Last year, a colleague of mine made an interesting observation. They observed that I was constantly mentoring others and sharing my knowledge in an attempt to help others grow and succeed personally and professionally. Although they admired that trait in me, they also commented that they didn’t notice anyone mentoring me. It was then recommended that I find some mentors that were doing so much more and better than me that I might almost feel dumb in their presence. That was an interesting challenge. It’s great to feel like the smartest person in the room, but who wants to feel like the dumbest in the room. Let’s face it, there is plenty that we don’t know. I accepted the challenge.
I identified a couple of business persons that were extremely successful and that I respected. I invited them to separate lunches to start a mentoring relationship primarily by starting a friendship. It was astonishing the information they shared with me over a lunch that I used to grow my business and develop personally. The information was sitting on the top of their head and the tip of their tongue waiting to be shared.
Mentoring is a necessary part of the growth and development of your talent pool in your organization. It’s no surprise that more than 80% of management and senior executive recruits change employers within two years of hire. Mentoring is when a role model, or mentor, offers support to another person. A mentor has knowledge and experience in an area and shares it with the person being mentored. The primary focus of the mentoring relationship is to educate and motivate.

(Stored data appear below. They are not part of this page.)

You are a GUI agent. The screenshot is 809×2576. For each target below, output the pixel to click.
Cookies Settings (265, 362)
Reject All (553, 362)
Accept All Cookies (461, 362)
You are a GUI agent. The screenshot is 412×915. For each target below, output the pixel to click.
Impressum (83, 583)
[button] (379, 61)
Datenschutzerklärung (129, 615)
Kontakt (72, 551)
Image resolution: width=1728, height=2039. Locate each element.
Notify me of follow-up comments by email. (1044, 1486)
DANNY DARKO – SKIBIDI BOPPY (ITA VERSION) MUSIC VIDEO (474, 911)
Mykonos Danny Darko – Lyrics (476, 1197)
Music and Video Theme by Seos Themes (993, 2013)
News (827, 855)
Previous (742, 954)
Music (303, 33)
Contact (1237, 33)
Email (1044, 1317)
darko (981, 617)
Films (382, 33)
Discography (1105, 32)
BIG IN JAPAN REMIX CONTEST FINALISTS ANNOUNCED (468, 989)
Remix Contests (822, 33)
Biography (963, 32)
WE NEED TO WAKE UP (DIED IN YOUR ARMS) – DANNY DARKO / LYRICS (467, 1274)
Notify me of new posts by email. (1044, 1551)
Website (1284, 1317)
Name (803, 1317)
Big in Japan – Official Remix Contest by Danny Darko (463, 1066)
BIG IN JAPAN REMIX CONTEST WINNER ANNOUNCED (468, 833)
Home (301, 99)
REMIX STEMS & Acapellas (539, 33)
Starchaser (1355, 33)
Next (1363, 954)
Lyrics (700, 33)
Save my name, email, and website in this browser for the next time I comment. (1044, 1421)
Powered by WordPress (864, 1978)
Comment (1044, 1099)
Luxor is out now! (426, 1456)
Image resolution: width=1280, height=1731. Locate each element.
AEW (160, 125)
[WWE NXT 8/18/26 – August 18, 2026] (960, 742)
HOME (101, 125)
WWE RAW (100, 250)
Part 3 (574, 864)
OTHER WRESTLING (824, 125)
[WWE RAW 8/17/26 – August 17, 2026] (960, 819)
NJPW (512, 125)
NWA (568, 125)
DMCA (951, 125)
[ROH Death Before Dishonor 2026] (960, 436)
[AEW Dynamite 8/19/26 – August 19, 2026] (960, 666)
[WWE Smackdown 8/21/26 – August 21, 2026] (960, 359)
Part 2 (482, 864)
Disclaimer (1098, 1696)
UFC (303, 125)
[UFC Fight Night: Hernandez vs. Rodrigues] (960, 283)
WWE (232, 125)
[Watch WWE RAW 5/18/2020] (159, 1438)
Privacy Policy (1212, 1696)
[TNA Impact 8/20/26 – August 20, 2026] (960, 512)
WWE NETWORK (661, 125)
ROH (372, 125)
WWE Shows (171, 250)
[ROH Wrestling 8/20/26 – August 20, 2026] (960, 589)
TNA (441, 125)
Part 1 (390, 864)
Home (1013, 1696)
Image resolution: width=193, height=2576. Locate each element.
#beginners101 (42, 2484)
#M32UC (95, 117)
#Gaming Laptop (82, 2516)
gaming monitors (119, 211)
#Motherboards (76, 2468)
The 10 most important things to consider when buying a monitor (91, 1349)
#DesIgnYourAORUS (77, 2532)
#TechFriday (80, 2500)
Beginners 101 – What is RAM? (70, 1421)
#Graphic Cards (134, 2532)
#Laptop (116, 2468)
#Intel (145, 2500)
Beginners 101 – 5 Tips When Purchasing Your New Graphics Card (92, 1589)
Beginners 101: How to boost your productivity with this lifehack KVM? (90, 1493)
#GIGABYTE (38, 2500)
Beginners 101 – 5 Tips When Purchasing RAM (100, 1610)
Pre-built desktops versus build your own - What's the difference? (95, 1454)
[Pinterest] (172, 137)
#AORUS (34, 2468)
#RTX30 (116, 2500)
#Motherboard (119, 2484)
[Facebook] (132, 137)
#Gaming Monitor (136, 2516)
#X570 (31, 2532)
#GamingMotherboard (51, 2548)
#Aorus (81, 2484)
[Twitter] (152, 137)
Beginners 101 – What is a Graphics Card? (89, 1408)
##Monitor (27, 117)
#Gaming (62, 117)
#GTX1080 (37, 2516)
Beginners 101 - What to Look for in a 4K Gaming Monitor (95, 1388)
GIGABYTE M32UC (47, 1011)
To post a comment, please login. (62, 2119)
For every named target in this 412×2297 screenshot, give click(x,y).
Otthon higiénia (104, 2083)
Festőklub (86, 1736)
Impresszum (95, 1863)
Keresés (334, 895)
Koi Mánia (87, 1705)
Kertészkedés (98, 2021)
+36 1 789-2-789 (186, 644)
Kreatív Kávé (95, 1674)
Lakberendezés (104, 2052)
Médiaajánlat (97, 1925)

Developing a mentoring program in your company is an excellent way to transfer knowledge and increase performance among your staff. A recent edition of the Harvard Business Review highlighted this topic in a casestudy. Avnet, Inc., one of the world’s largest distributors of semiconductors, connectors, etc., began a mentoring program. The goal was to enhance talent development as well as succession planning. Mary Ann Miller, is their VP of Talent and Organization Effectiveness. After conducting a global employee survey, Mary Ann found that additional development opportunities was appealing to their staff. She knew that mentoring would be one important component in attracting and retaining the best talent. The following outcomes were identified as a result of the mentoring program:
Reduces learning curve for new hires
- Reduces learning curve for new hires
- Enhances job satisfaction for the mentor and mentee
- Helps reduce turnover
- Builds long-term relationships and mutual respect
Ann also has a mentoring relationship w/ one of the group Presidents, and they meet on a monthly basis. The goal of their meetings is to focus on her overall professional development. Therefore, they try not to talk about day-to-day work issues. Her mentor also provides feedback on his observations of her in meetings or other various settings. The dialogue may even venture into personal topics to assist with personal development as well as professional development.